NEW YORK (Reuters) – More than half of U.S. companies surveyed by benefits company Mercer are starting COVID-19 contact tracing programs in their workplace with employees venturing back to offices even as new cases soar nationally.
FILE PHOTO: San Diego county nurses work at a newly opened drive through testing site at a closed high school in Imperial Beach, California, U.S., July 16, 2020. REUTERS/Mike Blake/File Photo
Countries such as South Korea have managed to contain the disease in part by tracking down and isolating everyone who has been in contact with an infected person.
But the premature reopening of many states’ economies that led to huge spikes in COVID-19 cases, testing delays, and a shortage of trained contact tracers have stymied tracking efforts in the United States.
The lack of a coordinated federal effort that has left U.S. states to manage all aspects of contact tracing has also contributed to the need for large companies to take matters into their own hands.
Of the more than 300 companies that took part in the survey, 54% are planning to implement a contact tracing program or had already started one, Mercer said.
Among those who responded, the survey found that 42% of companies said they are using existing employees to do contact tracing and 9% are training employees now. In addition, about 4% said they will be hiring more staff and/or a vendor for their contact-tracing efforts, and about 3% plan to use a smart phone app or wearable device to track employee contacts.
“Time is really, really important here given how this virus spreads exponentially,” Mercer health practice co-leader David Zieg said.
Employers are stepping up as U.S. public health agencies struggle to keep up with new cases.
HUNDREDS OF THOUSANDS OF TRACERS NEEDED
COVID-19 has claimed the lives of more than 142,000 Americans, and infections rates, hospitalizations and deaths are all on the rise again in many U.S. states, forcing President Donald Trump on Tuesday to finally acknowledge the crisis could get worse before it improves.

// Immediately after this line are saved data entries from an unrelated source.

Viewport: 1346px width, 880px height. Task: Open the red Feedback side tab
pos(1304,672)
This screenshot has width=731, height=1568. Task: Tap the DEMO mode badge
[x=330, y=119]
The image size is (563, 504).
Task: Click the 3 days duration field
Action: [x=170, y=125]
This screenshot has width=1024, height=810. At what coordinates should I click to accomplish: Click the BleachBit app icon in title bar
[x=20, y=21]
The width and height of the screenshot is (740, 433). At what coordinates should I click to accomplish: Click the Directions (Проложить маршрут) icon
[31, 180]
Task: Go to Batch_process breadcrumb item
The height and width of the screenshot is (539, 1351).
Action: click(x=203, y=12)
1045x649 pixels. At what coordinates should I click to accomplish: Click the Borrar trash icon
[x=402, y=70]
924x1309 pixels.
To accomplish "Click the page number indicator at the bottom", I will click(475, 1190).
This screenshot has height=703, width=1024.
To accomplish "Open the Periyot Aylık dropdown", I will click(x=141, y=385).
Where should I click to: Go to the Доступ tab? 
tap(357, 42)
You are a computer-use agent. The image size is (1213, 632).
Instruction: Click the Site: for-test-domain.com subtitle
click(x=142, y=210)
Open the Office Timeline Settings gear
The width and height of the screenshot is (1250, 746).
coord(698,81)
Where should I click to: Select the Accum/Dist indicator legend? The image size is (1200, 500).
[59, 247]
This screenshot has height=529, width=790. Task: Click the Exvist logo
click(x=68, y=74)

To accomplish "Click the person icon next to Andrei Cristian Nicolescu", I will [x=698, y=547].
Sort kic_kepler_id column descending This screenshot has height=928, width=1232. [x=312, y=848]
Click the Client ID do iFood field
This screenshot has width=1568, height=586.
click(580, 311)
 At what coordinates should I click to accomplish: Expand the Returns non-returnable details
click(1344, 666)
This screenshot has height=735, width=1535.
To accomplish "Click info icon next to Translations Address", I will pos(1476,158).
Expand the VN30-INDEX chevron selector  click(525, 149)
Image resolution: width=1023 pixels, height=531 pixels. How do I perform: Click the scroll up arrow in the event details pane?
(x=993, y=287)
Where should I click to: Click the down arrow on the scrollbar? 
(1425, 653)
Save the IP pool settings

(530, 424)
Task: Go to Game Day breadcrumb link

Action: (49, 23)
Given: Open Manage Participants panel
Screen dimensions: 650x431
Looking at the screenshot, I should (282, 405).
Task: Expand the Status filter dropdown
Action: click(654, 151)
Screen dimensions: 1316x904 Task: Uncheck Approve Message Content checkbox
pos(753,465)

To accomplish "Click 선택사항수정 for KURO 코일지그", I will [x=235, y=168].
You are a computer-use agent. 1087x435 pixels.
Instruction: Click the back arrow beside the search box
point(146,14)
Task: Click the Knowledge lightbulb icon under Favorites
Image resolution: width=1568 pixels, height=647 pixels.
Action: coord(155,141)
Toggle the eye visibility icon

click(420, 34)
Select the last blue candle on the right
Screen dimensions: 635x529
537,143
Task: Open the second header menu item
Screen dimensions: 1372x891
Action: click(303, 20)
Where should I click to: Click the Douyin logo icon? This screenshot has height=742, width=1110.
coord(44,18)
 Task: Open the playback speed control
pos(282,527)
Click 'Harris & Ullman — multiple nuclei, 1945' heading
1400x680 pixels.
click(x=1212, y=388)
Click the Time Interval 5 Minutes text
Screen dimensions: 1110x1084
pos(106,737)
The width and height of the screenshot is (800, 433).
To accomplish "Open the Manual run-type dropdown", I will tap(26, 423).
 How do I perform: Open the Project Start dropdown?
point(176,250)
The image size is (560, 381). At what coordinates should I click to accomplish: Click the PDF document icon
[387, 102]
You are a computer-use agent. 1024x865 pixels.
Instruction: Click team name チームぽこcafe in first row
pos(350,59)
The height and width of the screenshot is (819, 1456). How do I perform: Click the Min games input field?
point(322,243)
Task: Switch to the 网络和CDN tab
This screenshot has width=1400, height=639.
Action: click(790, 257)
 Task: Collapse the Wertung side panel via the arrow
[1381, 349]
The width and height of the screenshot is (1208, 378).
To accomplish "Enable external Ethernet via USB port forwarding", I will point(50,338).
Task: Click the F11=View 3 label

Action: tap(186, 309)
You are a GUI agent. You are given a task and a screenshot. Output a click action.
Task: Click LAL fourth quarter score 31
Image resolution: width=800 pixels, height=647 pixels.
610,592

It has been estimated that hundreds of thousands of contact tracers would be needed in the United States to track down those exposed to the virus and garner the kind of results seen in South Korea and elsewhere. NPR surveyed all 50 states in June and found that about 37,000 contact tracers had been hired.
Many states reopened without reaching benchmarks for doing so safely, such as two weeks of declining COVID-19 cases and having adequate contact tracing in place. Long delays in getting back test results has added to the problems.
California, the most populous U.S. state, is averaging more than 9,000 new cases per day and has had to reclose some businesses. It has trained about 3,600 state workers to do contact tracing, about one-third of whom have been deployed with another 300 to be added this week, a California Department of Health spokeswoman said on Wednesday.
In workplace tracing programs, Zieg said, employers should move quickly to interview the potentially infected employee by phone to determine close contacts in the office, notify the other employees about their exposure, and ask them to self-quarantine, even if the employee does not yet have test results.
The employer should also reach out to local public health authorities for more guidance as needed, he said.
U.S. companies closed their workplaces to all but essential staff in March due to the global pandemic.
While most states have since begun reopening businesses, many workers have not yet returned to their offices. For those who have, workplace safety measures include a combination of temperature checks, face covering and social distancing.
Contact tracing combined with other safe workplace practices can reduce workplace transmission by 85%, according to Neal Mills, chief medical officer at healthcare benefits group Aon.
Having contact tracers in place can help bring workers back into the office by reassuring them that all possible safety precautions have been put in place, Mills said.
“They have to have these contact tracing pieces ready to go right now since the public health agencies might not be ready,” Mills said.